In 2015, Kris Bryant opened at home against the Padres (and struck out three times), but their plan had been for him to debut on the road in Pissburgh the next week. Mike Olt's broken thumb pushed Kris' debut up a few days. (But conveniently still after the allotted days needed to push his service time back a year.)

The rookie who did make his debut in that Pissburgh series was Addison Russell.

Kyle Schwarber did debut at home when he pinch hit on June 16 that year against Cleveland, but he was up because the next two games were in Cleveland and he served as the DH in those games plus the next three in Minnesota.

Willson Contreras debuted in 2016 at home against Pissburgh as a defensive replacement for Miguel Montero. The next day he pinch hit for Kyle Hendricks and homered on the first pitch he swung at in the big leagues. He made his first start the next day and started seven of the next eight, and then 14 of the next 15 after that. Joe Maddon got pretty used to having a catcher who didn't need to chug Metamucil between innings like the other two guys he had on his roster.

What about all of the hot shot Cubs pitching prospects?

Well, that's funny. There weren't any.

There really haven't been any for a long time.

Kyle Hendricks wasn't a hot shot when he debuted in Cincinnati in July of 2014. And, there was no pressure on those Cubs, so it didn't matter where he started.

Justin Steele pitched out of the bullpen in his first stint with the Cubs in early 2021 and came back as a starter in August after every good player had been traded away.

Who else even qualifies? Jordan Wicks? Yikes. Well, even if he does, he debuted in Pissburgh on August 26, 2023. He struck out nine in five innings. Through his first four starts he was 4-0 with a 1.99 ERA. He should have retired then.

Starting Cade on the road makes as much sense as anything else.
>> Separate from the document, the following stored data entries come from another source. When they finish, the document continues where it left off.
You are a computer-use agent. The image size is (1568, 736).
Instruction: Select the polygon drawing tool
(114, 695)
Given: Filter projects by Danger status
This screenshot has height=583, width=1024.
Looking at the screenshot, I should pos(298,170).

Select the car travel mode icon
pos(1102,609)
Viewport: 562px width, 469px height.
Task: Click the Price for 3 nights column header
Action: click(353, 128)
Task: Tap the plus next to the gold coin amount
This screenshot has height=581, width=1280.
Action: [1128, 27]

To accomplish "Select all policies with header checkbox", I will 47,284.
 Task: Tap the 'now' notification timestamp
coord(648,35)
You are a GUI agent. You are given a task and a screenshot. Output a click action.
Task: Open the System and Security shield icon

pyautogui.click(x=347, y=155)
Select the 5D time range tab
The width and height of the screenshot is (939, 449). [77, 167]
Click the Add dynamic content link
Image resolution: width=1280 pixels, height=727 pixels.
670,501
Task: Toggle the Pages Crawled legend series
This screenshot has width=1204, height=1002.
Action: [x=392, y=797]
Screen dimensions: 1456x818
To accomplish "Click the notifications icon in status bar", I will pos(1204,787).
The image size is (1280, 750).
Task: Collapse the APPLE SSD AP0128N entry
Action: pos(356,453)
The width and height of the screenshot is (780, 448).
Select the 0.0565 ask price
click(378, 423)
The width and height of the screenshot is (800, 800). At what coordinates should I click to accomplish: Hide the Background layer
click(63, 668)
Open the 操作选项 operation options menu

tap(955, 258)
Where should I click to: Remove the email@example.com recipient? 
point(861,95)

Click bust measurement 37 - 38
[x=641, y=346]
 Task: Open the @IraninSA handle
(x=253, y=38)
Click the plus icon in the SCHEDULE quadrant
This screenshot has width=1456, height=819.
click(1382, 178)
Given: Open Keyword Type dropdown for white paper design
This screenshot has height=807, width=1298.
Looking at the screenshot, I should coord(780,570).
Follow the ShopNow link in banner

He'll face a good Mets lineup, but would you rather have him facing them or attempt to get by with Gavin Hollowell, Daniel Palencia and Flexen trying to sneak into the sixth without letting the game get out of reach?

This makes much more sense.

And, given Horton's college numbers, they should probably get him a few starts at third in between his starts on the mound. Do we really think he'd produce less offensively than Nicky Lopez and Vidal Brujan?